On a little-endian system, we generated bitmap64.bin with the following
C++ program.
Roaring64Map bitmap;
// Step 1: Set one out of every two values in [0, 2^16)
for (uint64_t i = 0; i < 65536; i += 2) {
bitmap.add(i);
}
// Step 2: Set all values in [2^32, 2^32 + 1,000,000)
uint64_t start = 1ULL << 32;
uint64_t end = start + 1000000;
bitmap.addRange(start, end);
// Step 3: Set the value 2^48
bitmap.add(1ULL << 48);
// Serialize the bitmap
size_t buffer_size = bitmap.getSizeInBytes(true);
std::vector<char> buffer(buffer_size);
bitmap.write(buffer.data(), true);
// Save to file
std::ofstream out_file("bitmap64.bin", std::ios::binary);This should create the following data structure:
- A roaring bitmap with key 0 having a single container (bitset). The key is written at byte index 8.
- A roaring bitmap with key 1 having 16 containers, all run containers. The key is written at byte index 8220.
- A roaring bitmap with key 65536 having a single container, an array container. The key is written at byte index 8454
In a similar spirit, we created portable_bitmap64.bin from the following C program.

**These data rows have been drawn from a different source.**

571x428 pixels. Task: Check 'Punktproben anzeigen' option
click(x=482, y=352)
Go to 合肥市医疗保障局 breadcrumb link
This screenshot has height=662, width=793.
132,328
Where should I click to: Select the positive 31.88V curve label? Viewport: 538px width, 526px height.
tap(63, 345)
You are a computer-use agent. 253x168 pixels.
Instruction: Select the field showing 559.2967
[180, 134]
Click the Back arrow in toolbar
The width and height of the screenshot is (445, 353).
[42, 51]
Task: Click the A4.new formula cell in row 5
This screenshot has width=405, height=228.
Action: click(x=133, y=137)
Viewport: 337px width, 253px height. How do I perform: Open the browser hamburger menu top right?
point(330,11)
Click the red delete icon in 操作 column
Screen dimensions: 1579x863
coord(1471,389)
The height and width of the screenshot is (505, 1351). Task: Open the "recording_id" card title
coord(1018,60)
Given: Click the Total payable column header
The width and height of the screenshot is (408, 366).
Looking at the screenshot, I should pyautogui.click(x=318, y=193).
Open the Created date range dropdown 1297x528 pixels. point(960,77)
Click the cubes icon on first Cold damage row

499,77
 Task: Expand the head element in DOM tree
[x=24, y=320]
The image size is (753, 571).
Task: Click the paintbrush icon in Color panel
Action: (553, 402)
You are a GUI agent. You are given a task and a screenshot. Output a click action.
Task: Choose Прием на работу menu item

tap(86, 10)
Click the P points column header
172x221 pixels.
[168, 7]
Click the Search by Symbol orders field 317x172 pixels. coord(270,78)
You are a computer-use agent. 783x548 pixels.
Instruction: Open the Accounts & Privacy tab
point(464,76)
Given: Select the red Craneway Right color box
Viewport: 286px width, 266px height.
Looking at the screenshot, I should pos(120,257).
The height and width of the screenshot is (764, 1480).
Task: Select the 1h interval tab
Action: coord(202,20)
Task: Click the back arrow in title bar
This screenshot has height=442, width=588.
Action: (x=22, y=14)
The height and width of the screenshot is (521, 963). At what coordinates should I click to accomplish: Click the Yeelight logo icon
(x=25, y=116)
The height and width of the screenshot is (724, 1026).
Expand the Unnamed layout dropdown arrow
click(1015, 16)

It should be made of three buckets with indexes 0, 1. Within each 'bucket', we should
have the same content, a Roaring bitmap with run containers, bitset containers and array containers.
#include <assert.h>
#include <roaring.h>
#include <stdint.h>
#include <stdio.h>
void write_file(const char *path, const char *contents, size_t len) {
FILE *f = fopen(path, "wb");
assert(f != NULL);
size_t n = fwrite(contents, 1, len, f);
assert(n == len);
fclose(f);
}
void write_frozen(const roaring_bitmap_t *b) {
size_t size = roaring_bitmap_frozen_size_in_bytes(b);
char *data = roaring_malloc(size);
roaring_bitmap_frozen_serialize(b, data);
write_file("frozen_bitmap.bin", data, size);
roaring_free(data);
}
void write_portable(const roaring_bitmap_t *b) {
size_t size = roaring_bitmap_portable_size_in_bytes(b);
char *data = roaring_malloc(size);
roaring_bitmap_portable_serialize(b, data);
write_file("portable_bitmap.bin", data, size);
roaring_free(data);
}
void write_native(const roaring_bitmap_t *b) {
size_t size = roaring_bitmap_size_in_bytes(b);
char *data = roaring_malloc(size);
roaring_bitmap_serialize(b, data);
write_file("native_bitmap.bin", data, size);
roaring_free(data);
}
void write_portable64(const roaring64_bitmap_t *b) {
size_t size = roaring64_bitmap_portable_size_in_bytes(b);
char *data = roaring_malloc(size);
roaring64_bitmap_portable_serialize(b, data);
write_file("portable_bitmap64.bin", data, size);
roaring_free(data);
}
roaring_bitmap_t *make_bitmap(void) {
int i;
roaring_bitmap_t *b = roaring_bitmap_create();
// Range container
roaring_bitmap_add_range(b, 0x00000, 0x09000);
roaring_bitmap_add_range(b, 0x0A000, 0x10000);
// Array container
roaring_bitmap_add(b, 0x20000);
roaring_bitmap_add(b, 0x20005);
// Bitmap container
for (i = 0; i < 0x10000; i += 2) {
roaring_bitmap_add(b, 0x80000 + i);
}
roaring_bitmap_run_optimize(b);
return b;
}
roaring64_bitmap_t *make_bitmap64(void) {
int i;
int j;
uint64_t base;
roaring64_bitmap_t *b = roaring64_bitmap_create();
for (i = 0; i < 2; ++i) {
base = (uint64_t)i << 32;
// Range container
roaring64_bitmap_add_range_closed(b, base | 0x00000, base | 0x09000);
roaring64_bitmap_add_range_closed(b, base | 0x0A000, base | 0x10000);
// Array container
roaring64_bitmap_add(b, base | 0x20000);
roaring64_bitmap_add(b, base | 0x20005);
// Bitmap container
for (j = 0; j < 0x10000; j += 2) {
roaring64_bitmap_add(b, base | 0x80000 + j);
}
}
roaring64_bitmap_run_optimize(b);
return b;
}
int main(void) {
roaring_bitmap_t *b = make_bitmap();
write_frozen(b);
write_portable(b);
write_native(b);
roaring_bitmap_free(b);
roaring64_bitmap_t *b64 = make_bitmap64();
write_portable64(b64);
roaring64_bitmap_free(b64);
}